El_Terrible on November 8, 2012 at 5:06 PM
But you’d better start pandering!!!! Let’s see, how many groups now does that make that these Romney butt-boys are blaming in their efforts to cover their own asses?
ddrintn on November 8, 2012 at 5:10 PM
By the way, what the hell does that mean? “Distinctive flavor”?
ddrintn on November 8, 2012 at 5:12 PM
Hey Lowry, who got your endorsement again?

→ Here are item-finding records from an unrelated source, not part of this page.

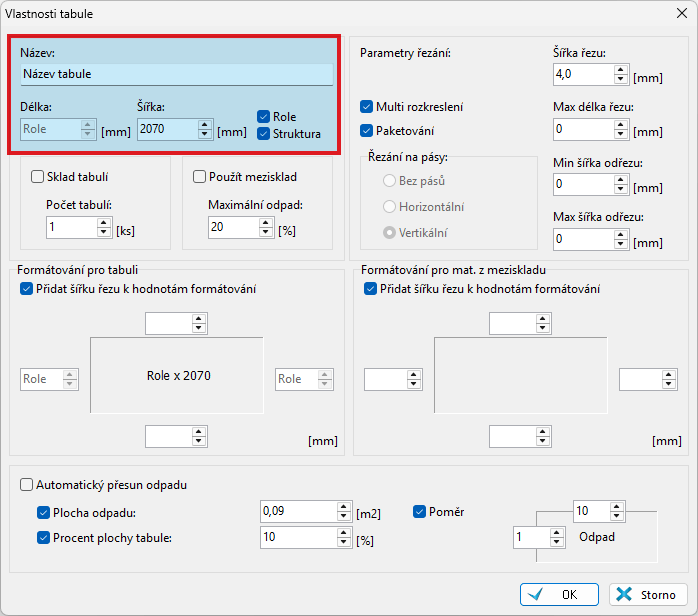This screenshot has width=698, height=616.
Task: Increase Šířka value with up arrow
Action: pos(206,125)
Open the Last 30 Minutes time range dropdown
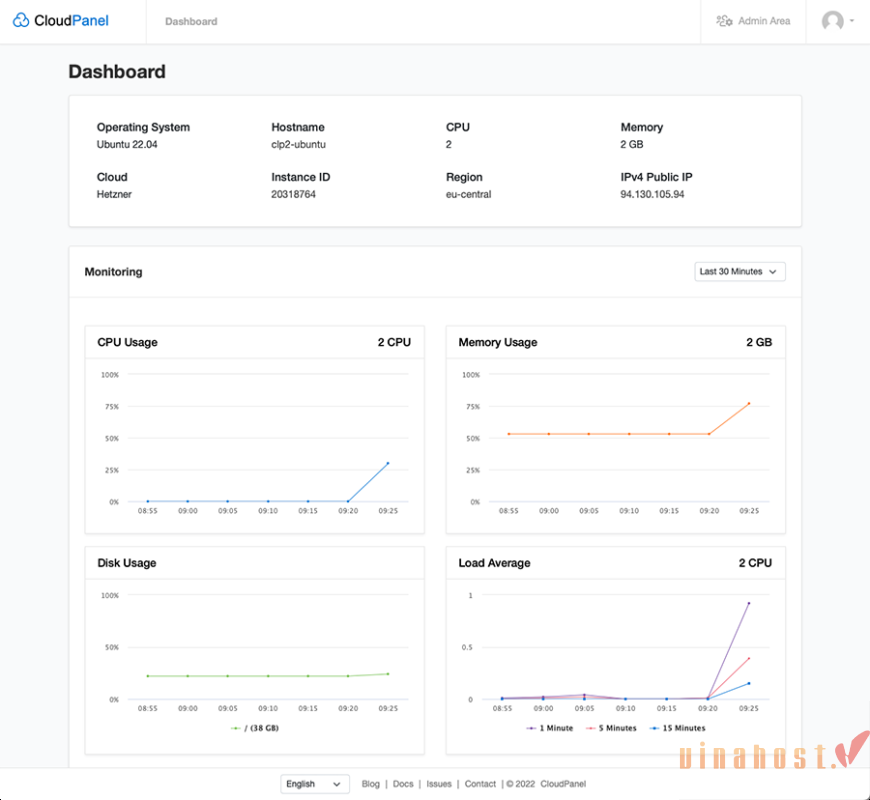 tap(739, 271)
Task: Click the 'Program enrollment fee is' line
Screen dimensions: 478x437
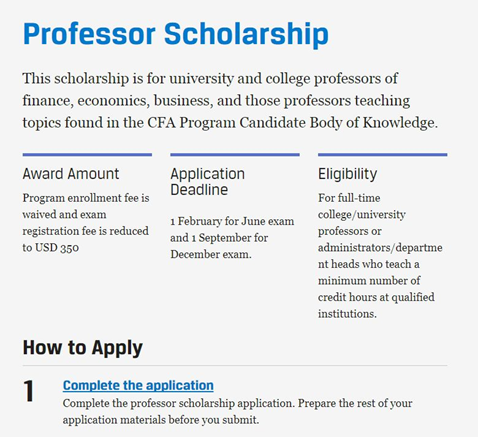Action: (x=86, y=198)
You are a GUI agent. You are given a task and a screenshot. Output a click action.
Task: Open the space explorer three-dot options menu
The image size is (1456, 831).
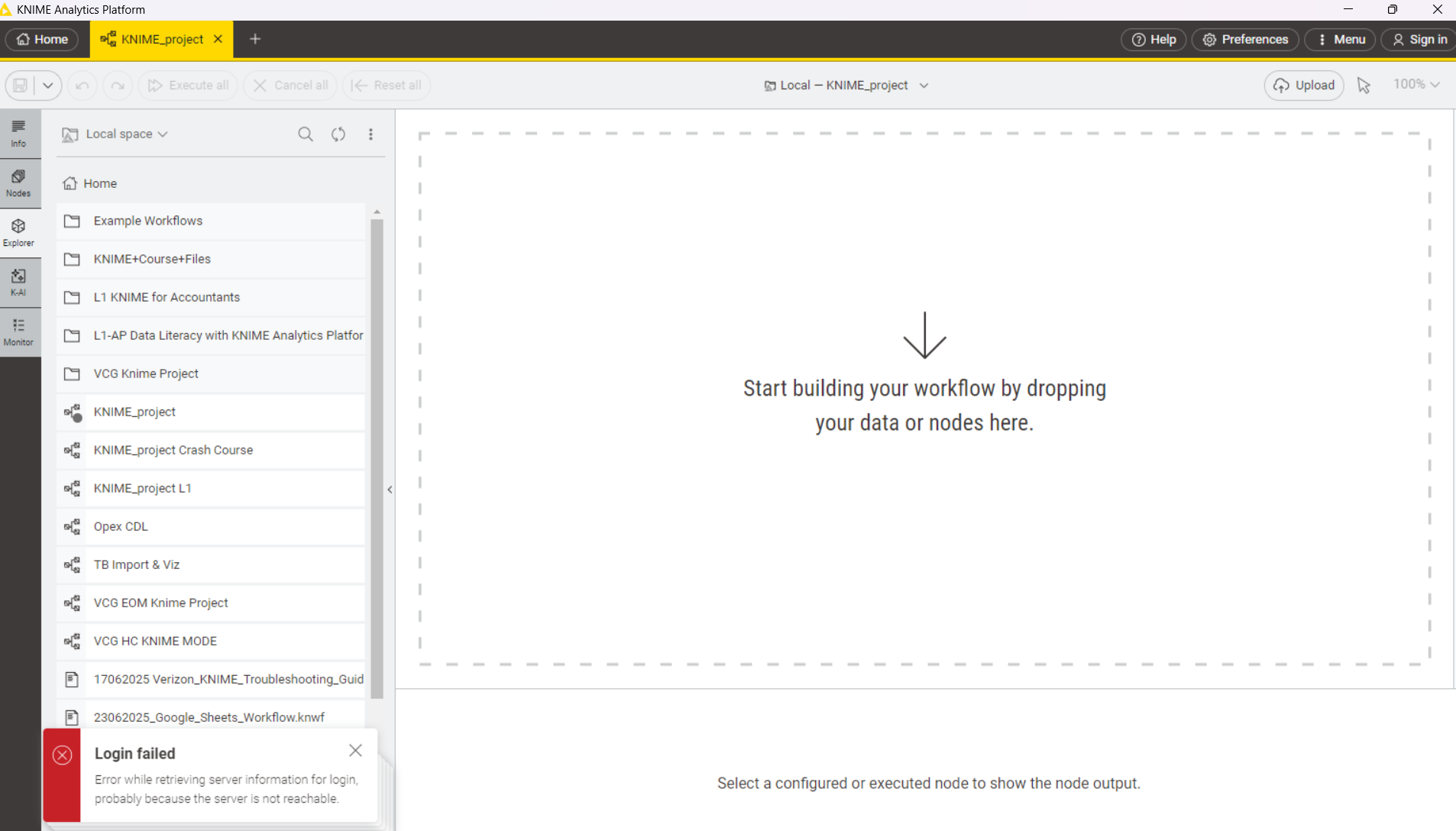point(371,134)
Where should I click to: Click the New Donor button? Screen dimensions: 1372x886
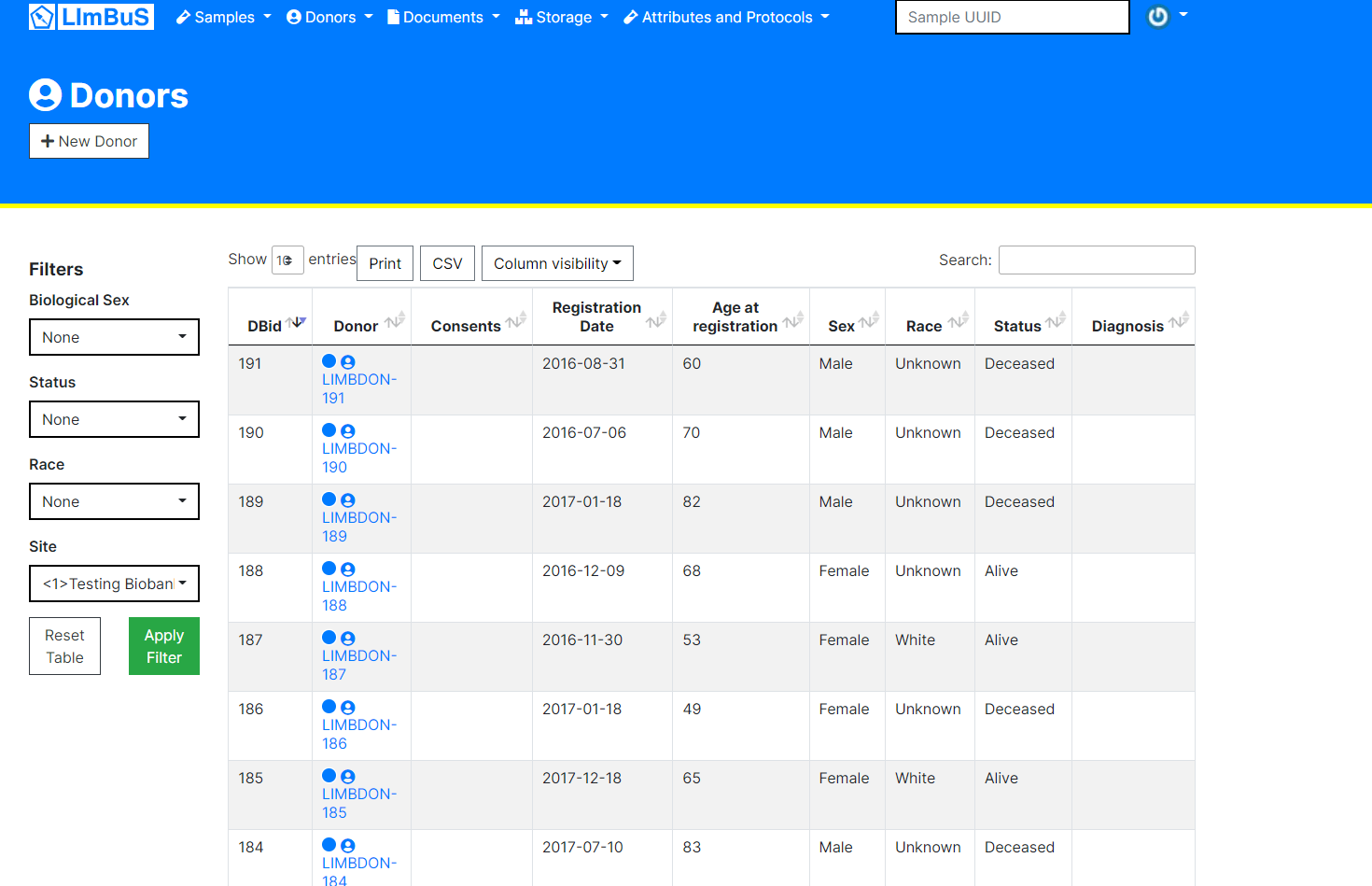tap(89, 141)
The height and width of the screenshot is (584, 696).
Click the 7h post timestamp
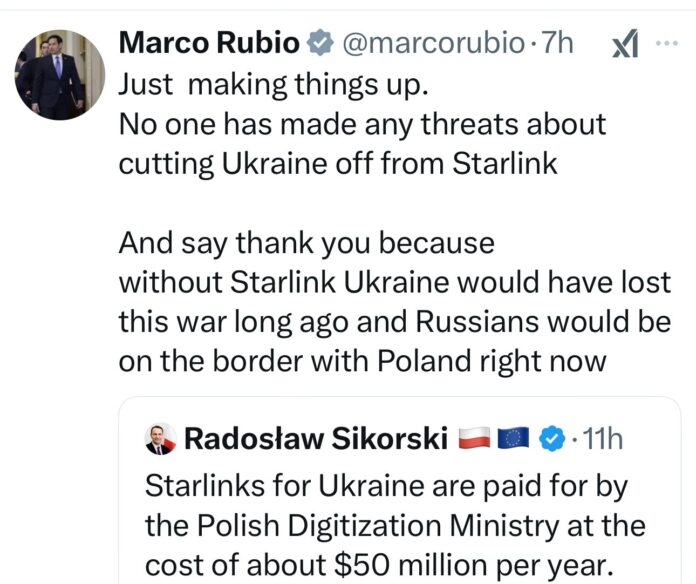coord(558,43)
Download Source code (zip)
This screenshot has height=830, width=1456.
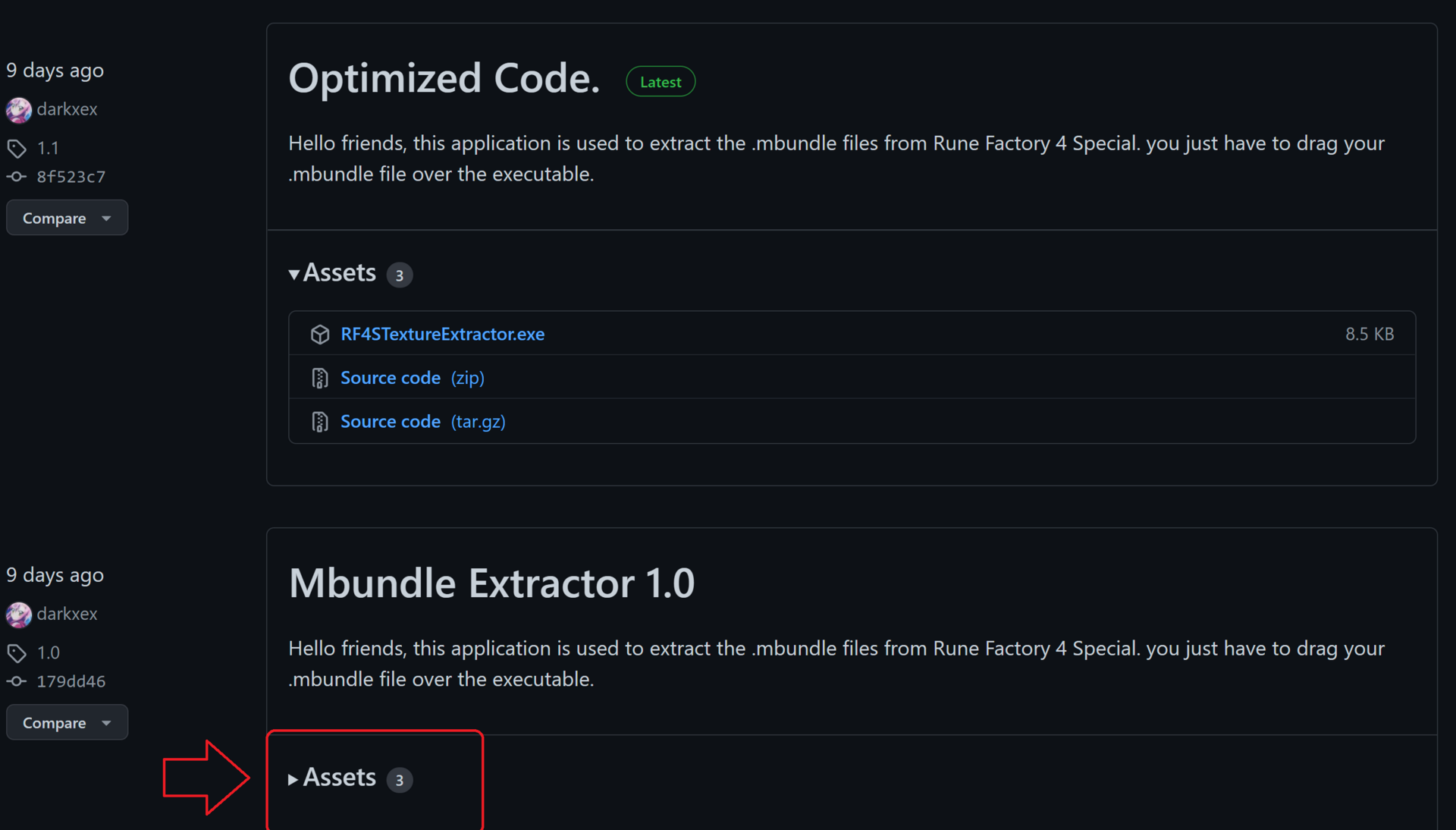click(412, 378)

Valkyriepundit on November 8, 2012 at 5:20 PM
Can we quit with the naval gazing? The Democrats bought the election by paying campaign workers to heard no-information voters to the polls with Democrat ticket instruction cards. The lost the argument, but that didn’t mater because they just made up for it by pulling votes out of the sea of non-voters.
There will be no Republican victories until the Republican party does the same thing, sending out their own workers to round up non-voters and send them to the polls with Republican ticket cards.
Count to 10 on November 8, 2012 at 5:20 PM
I think how W called himself a compassionate conservative, Palin a common sense conservative, and Romney a severe conservative
El_Terrible on November 8, 2012 at 5:20 PM
I think it means he had nothing unique to set himself apart from a generic Republican. No signature policy proposal, nor a new twist on old issues. So the only evaluations people could do were a) do I like him personally, or b) do I like the Republican party generally?
AngusMc on November 8, 2012 at 5:22 PM
There is no argument that can win presidential elections anymore. There is only non-voter herding. Everything else is little more than a reduction in the numbers you have to generate.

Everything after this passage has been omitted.